COMPLETE THE FOLLOWING>
a – In the news report, how many people faced travel disruptions?
b – Repeat the part of the news report starting with "PARIS (Reuters) -France" and going on through "of far-left groups.".
c – For each statement, say yes or no on whether the news report agrees, and quote the words from it that settle the answer. (i) The saboteurs hit signal substations and cables before dawn. (ii) Nicolas Lerner is still the head of France's domestic intelligence agency. (iii) Train services in France were running again by early Monday.

STUDY TEXT>
>>>

PARIS (Reuters) -France suspects members of far-left groups were behind the sabotage of the country’s high-speed rail network last week just as the Olympic Games were about to begin, Interior Minister Gerald Darmanin said on Monday.
Saboteurs struck the network on Friday with pre-dawn attacks on signal substations and cables at critical points, causing travel chaos hours before the opening ceremony in Paris.
“We have identified the profiles of several people,” Darmanin told France 2 TV, adding that the sabotage bore the hallmarks of far-left groups.
In recent years, France has been targeted in attacks by Islamist militants, but security services have been increasingly concerned about far-left or anarchist militants, who typically oppose the state and capitalism.
The then-head of France’s domestic intelligence agency, Nicolas Lerner, told Le Monde newspaper last year French President Emmanuel Macron’s divisive 2023 pension shake-up had helped lure recruits to far-left groups, which have increasingly incorporated ecological issues into their ideologies.
“In recent years, the far-left movements have been known for particularly violent clandestine actions, including arson campaigns … ransacking and destruction of property,” Lerner, who now leads the foreign spy agency DGSE, said in the interview.
In a 2023 report on terrorism trends, the European police agency Europol said left-wing and anarchist groups typically attacked “critical infrastructure, such as repeaters and antennas, government institutions and private companies” with their “most common modus operandi” being arson and improvised explosive devices.
Train services in France were back up and running by early Monday after teams worked around the clock over the weekend to fix the damage, Transport Minister Patrice Vergriete told RTL radio.
Vergriete said 800,000 people had faced travel disruptions and said the cost to the state-owned rail operator SNCF would be considerable.

<<<

DATASET CONTENT>
>>>

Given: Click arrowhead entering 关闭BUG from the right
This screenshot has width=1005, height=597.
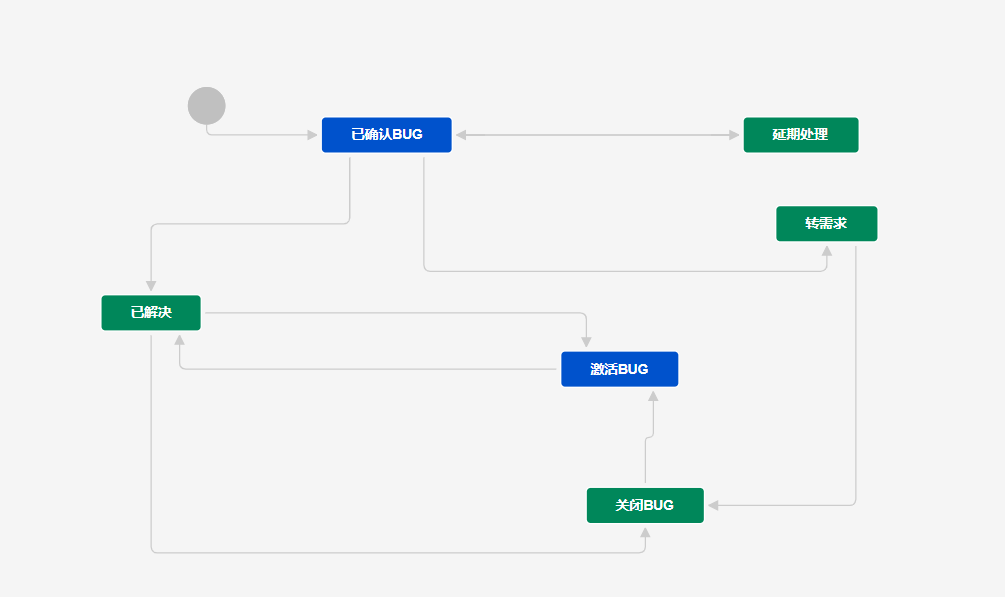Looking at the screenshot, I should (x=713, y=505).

<<<
>>>

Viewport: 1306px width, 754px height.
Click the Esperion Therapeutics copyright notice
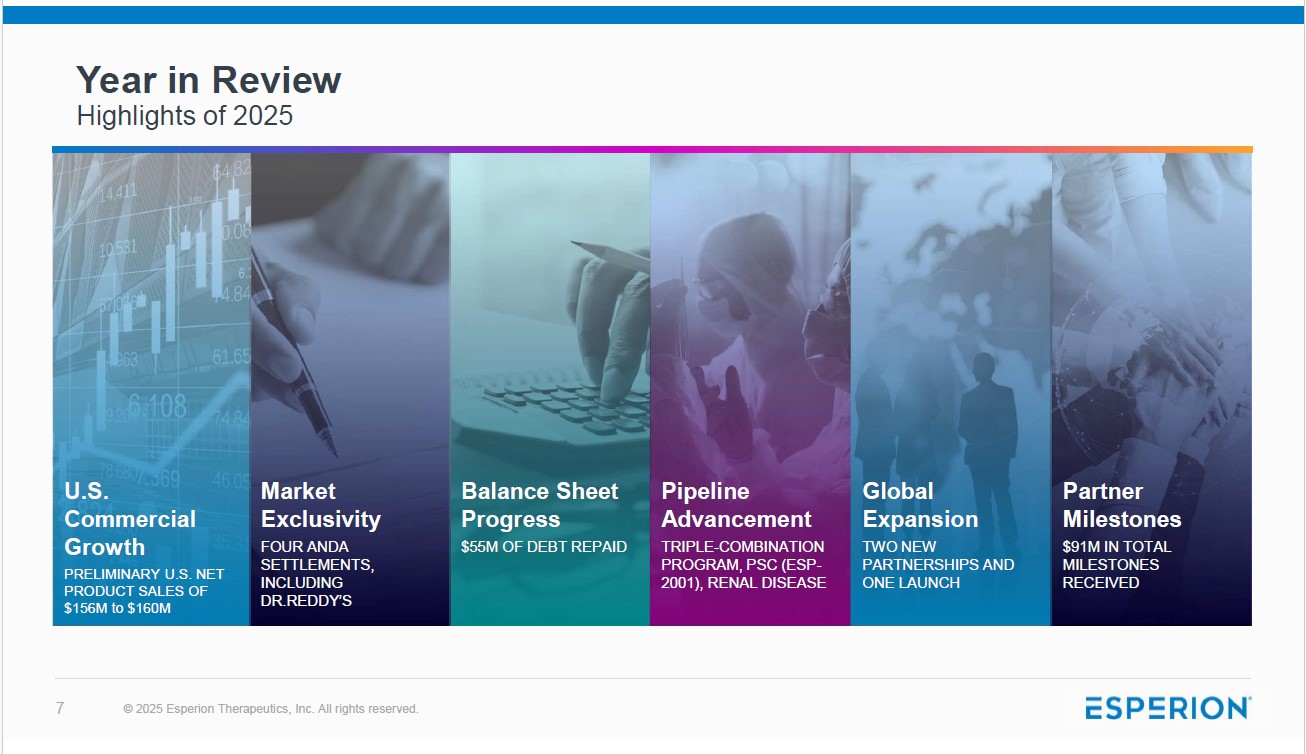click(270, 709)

<<<

ANSWERS PER TASK>
a – 800,000 people.

b –
PARIS (Reuters) -France suspects members of far-left groups were behind the sabotage of the country’s high-speed rail network last week just as the Olympic Games were about to begin, Interior Minister Gerald Darmanin said on Monday.
Saboteurs struck the network on Friday with pre-dawn attacks on signal substations and cables at critical points, causing travel chaos hours before the opening ceremony in Paris.
“We have identified the profiles of several people,” Darmanin told France 2 TV, adding that the sabotage bore the hallmarks of far-left groups.

c –
(i) Yes: "pre-dawn attacks on signal substations and cables at critical points"
(ii) No: "who now leads the foreign spy agency DGSE"
(iii) Yes: "Train services in France were back up and running by early Monday"